Post 1990 India has emerged as one of the world’s fastest growing economies. Its GDP growth rate of about 9% in the last few years is historically unparalleled except by our neighbour China. With rapid economic and social growth, however, new challenges emerge as also new growth strategies. For sustainable economic development, the crucial agricultural sector has to grow at a consistent 4% growth rate to GDP. Given the fact that 60% of our farming is monsoon dependent, ensuring consistent growth in food production is a major challenge, especially in wake of global warming and consequent climatic changes.
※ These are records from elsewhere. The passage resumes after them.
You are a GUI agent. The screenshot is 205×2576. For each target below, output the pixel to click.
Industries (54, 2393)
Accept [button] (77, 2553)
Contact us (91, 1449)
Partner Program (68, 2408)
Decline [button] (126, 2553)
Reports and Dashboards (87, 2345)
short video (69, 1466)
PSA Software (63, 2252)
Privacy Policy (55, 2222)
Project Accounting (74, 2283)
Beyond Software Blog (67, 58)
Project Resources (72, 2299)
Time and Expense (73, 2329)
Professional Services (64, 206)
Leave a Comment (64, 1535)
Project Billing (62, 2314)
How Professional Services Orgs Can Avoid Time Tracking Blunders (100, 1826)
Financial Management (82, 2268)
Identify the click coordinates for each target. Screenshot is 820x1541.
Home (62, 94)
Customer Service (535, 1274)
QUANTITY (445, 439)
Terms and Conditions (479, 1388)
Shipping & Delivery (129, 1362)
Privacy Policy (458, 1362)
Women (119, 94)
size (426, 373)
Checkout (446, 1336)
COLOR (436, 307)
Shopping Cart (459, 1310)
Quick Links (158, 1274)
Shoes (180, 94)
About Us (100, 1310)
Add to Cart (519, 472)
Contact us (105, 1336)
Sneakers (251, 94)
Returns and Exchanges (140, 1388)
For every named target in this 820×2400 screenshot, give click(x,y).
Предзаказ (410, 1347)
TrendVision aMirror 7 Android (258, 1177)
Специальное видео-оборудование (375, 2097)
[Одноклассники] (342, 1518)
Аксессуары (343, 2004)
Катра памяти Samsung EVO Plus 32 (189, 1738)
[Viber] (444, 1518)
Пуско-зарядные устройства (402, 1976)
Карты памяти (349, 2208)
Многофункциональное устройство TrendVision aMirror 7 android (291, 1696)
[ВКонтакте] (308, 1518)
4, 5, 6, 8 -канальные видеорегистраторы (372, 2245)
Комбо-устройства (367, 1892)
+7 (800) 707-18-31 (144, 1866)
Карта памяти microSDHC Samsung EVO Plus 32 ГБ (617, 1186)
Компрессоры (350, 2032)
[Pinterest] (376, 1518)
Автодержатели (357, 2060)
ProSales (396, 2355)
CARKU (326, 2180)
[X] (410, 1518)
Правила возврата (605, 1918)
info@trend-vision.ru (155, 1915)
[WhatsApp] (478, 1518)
Credit has a very important role to play in supporting agricultural production and investment activities. The total credit flow to agriculture during the 10th Five Year Plan was expected to grow at a compound annual growth rate (CAGR) of 26.38%, as against the CAGR of 18.63% achieved during the 9th Five Year Plan. However, although the total agricultural credit has increased during the last six years, there are serious quantitative as well as qualitative concerns. The poor outreach of the formal institutional credit structure is a serious issue that needs to be corrected expeditiously. The findings of the National Sample Survey Organisation (NSSO) 59th Round (2003), reveal that only 27% of the total number of cultivator households received credit from formal sources while 22% received credit from informal sources. The remaining households, comprising mainly small and marginal farmers, had no credit outstanding. Comprehensive measures aimed at financial inclusion in terms of innovative products and services to increase access to financial services and institutional credit, are required. Other issues such as ensuring credit flow to tenant farmers, oral lessees and women cultivators, complex documentation processes, high transaction costs, lack of availability of quality inputs across all regions, inadequate and ineffective risk mitigation arrangements, poor extension services, weak marketing links and sectoral and regional issues in credit are also required to be addressed expeditiously. The lack of rural credit bureaus also delays the process of sanction of agricultural loans as there is need to reduce loan risk and documentation procedures.